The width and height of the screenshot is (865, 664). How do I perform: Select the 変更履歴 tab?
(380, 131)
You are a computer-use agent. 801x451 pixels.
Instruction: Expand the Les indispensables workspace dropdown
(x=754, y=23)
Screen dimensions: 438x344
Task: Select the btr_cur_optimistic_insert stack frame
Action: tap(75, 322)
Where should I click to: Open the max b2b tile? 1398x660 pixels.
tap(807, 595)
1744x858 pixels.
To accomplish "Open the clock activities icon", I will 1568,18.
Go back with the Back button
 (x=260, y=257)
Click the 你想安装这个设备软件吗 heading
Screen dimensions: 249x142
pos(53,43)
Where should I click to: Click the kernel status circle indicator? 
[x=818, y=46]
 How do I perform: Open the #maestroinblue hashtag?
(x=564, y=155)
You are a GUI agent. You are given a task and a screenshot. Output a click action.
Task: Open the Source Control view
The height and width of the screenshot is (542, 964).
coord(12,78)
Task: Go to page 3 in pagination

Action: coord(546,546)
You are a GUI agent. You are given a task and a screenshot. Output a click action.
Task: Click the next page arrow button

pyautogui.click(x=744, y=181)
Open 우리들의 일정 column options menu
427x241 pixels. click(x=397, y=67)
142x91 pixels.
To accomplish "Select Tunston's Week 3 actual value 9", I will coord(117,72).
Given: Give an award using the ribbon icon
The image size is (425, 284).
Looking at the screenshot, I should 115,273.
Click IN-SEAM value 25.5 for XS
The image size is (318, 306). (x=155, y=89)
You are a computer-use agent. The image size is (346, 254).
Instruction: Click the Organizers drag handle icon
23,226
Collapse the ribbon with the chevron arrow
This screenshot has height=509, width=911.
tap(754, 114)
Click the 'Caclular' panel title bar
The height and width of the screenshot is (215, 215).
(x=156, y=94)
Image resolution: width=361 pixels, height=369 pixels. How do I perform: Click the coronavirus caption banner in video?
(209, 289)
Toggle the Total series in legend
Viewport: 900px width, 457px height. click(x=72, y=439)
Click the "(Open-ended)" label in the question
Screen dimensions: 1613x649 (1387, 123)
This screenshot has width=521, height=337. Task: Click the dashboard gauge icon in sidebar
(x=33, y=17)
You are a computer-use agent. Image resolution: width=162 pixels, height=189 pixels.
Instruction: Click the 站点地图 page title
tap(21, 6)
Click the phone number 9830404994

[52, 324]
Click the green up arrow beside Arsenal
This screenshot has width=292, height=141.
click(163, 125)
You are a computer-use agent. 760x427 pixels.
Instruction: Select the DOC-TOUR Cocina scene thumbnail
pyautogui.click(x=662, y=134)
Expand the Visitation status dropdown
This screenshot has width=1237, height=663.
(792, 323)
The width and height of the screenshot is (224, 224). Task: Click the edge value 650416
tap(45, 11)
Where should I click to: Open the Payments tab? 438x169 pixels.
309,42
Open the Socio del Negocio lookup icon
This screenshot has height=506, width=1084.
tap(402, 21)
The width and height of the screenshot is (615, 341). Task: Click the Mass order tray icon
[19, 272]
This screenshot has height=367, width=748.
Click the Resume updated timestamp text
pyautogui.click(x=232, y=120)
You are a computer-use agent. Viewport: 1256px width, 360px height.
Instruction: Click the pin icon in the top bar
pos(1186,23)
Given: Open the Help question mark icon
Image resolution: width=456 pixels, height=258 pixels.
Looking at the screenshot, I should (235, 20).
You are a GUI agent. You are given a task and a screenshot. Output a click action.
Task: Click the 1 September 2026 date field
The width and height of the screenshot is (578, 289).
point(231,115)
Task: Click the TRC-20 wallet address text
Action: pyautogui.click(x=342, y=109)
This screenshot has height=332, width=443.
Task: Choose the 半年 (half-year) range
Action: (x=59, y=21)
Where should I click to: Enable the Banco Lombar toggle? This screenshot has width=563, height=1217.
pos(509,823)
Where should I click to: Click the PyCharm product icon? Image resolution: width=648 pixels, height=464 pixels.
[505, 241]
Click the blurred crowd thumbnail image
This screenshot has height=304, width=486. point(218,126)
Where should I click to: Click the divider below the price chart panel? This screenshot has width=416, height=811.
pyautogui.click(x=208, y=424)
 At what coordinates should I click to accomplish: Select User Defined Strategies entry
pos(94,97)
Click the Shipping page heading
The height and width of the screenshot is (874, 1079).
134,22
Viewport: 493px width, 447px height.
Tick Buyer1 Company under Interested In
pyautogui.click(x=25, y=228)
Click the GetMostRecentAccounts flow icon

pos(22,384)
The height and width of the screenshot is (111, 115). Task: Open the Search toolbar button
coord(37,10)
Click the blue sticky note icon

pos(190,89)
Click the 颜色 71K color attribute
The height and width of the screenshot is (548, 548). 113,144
== == ==
(Directions for this task): Which lines hold the word "ribbon"? Return all of them from the records above.

(Solution below):
Given: Give an award using the ribbon icon
Collapse the ribbon with the chevron arrow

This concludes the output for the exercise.